More about HKUST
Innovative Approaches to Data Curation and Retrieval-Augmented Generation: From Annotation and Preparation to Retrieval
The Hong Kong University of Science and Technology
Department of Computer Science and Engineering
PhD Thesis Defence
Title: "Innovative Approaches to Data Curation and Retrieval-Augmented
Generation: From Annotation and Preparation to Retrieval"
By
Mr. Yushi SUN
Abstract:
This thesis investigates the challenges and advancements in data curation and
Retrieval-Augmented Generation (RAG), addressing critical issues that impact
the effectiveness of Large Language Models (LLMs).

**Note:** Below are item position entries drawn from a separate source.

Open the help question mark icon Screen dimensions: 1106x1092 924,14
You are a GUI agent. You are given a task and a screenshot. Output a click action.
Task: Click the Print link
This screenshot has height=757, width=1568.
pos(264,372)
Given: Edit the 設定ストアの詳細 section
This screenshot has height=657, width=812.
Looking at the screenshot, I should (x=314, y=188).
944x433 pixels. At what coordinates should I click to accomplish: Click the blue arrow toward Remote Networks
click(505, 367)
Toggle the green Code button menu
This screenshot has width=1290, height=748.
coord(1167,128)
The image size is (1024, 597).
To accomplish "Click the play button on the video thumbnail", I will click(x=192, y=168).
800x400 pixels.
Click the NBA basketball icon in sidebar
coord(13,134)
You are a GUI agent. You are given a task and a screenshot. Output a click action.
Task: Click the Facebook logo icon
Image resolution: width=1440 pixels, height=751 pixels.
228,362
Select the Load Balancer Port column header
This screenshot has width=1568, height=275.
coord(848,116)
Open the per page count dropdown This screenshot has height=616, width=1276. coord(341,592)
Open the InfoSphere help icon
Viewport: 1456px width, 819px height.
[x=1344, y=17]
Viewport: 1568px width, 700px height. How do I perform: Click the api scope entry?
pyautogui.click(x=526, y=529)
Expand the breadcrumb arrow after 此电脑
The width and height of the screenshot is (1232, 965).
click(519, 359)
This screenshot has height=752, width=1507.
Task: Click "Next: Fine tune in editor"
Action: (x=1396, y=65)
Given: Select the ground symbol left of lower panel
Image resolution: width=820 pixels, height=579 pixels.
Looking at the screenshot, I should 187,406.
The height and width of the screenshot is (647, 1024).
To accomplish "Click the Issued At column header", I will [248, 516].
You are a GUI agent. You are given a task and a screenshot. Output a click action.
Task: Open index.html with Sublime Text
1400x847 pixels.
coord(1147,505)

In recent years, RAG has garnered significant attention for its potential to
reduce hallucination problems inherent in LLMs by integrating relevant
external data sources. However, the success of RAG relies heavily on the
quality of the curated data, which must undergo rigorous annotation, and
preparation processes.
The first work addresses the complexities of data annotation by presenting a
novel cross-domain task allocation scheme to optimize annotator training and
selection in crowdsourced scenarios. The second work shifts focus to data
preparation, introducing an innovative framework for column semantic type
annotation that considers inter-table context, thereby enhancing the
effectiveness of data preparation. Finally, the third work explores the
implementation of knowledge-based RAG approaches in the context of LLMs. We
investigate strategies to effectively manage knowledge overloading and the
complexities of multi-hop queries, developing a retrieval content
summarization method tailored for knowledge base question answering.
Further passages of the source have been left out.